» **Texte source**
══════

Carte blanche

Quels enseignements tirer de la Coupe du Monde au Qatar ?

Après le Qatar, une autre Coupe du Monde est-elle possible ? Le député bruxellois Ecolo Thomas Naessens veut ouvrir le débat.

Corruption lors de son attribution, malversations au Parlement européen, hérésie climatique, plusieurs milliers de morts pour construire les infrastructures, non-respect des droits humains : la Coupe du Monde Qatar fut l’un des événements les plus controversés de 2022. Chez nous, de nombreux amoureux du ballon rond ont perçu un boycott comme inutile et tardif (« c’est au moment de l’attribution il y a 10 ans qu’il fallait s’y opposer »). Avec différents partenaires, nous avons organisé la « Coupe du Monde Alternative  Bruxelles 2022 »  regroupant des évènements citoyens, sportifs, culturels, festifs. Autant d’événements qui ont permis de rassembler de nombreux sympathisants via une démarche positive, constructive et  locale. Tout en célébrant le sport pour et par toutes et tous,  l’objectif était de débattre collectivement sur les outils à mettre en place pour assurer le respect des droits humains et la protection de l’environnement dans les compétitions internationales.

══════

» **Lignes de données**
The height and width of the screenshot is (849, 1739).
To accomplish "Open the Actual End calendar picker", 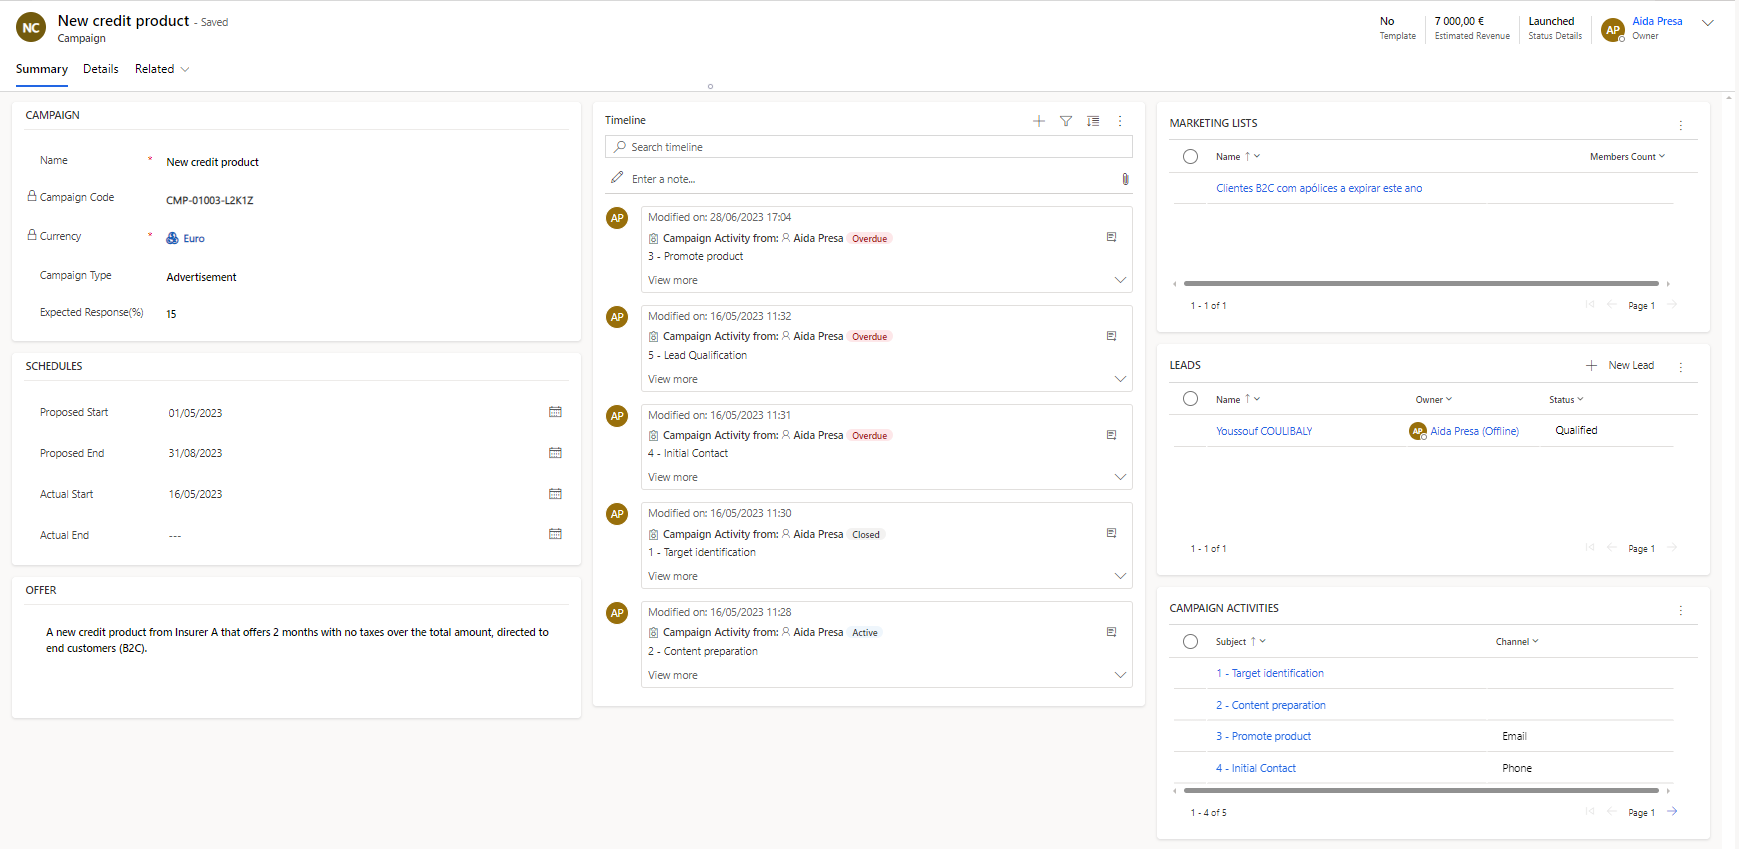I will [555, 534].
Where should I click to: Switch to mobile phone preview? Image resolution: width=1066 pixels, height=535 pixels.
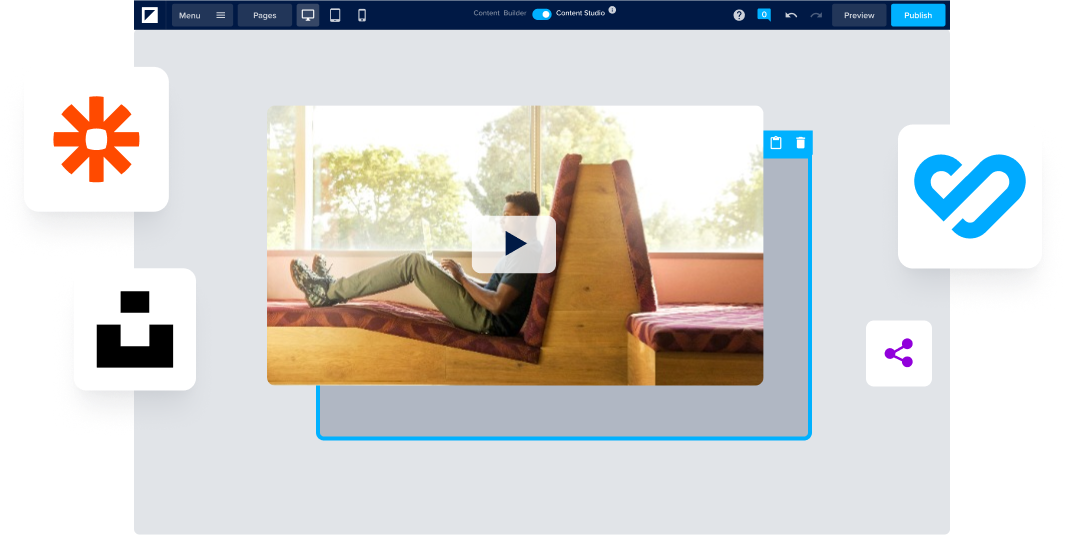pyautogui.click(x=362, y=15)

══════

» **Consigne**
Recopiez sans rien changer le passage de la tribune sur la Coupe du Monde au Qatar qui commence aux mots « Quels enseignements tirer » et s'arrête après « ouvrir le débat. ». Appuyez-vous uniquement sur la tribune pour répondre.

» **Corrigé**
Quels enseignements tirer de la Coupe du Monde au Qatar ?

Après le Qatar, une autre Coupe du Monde est-elle possible ? Le député bruxellois Ecolo Thomas Naessens veut ouvrir le débat.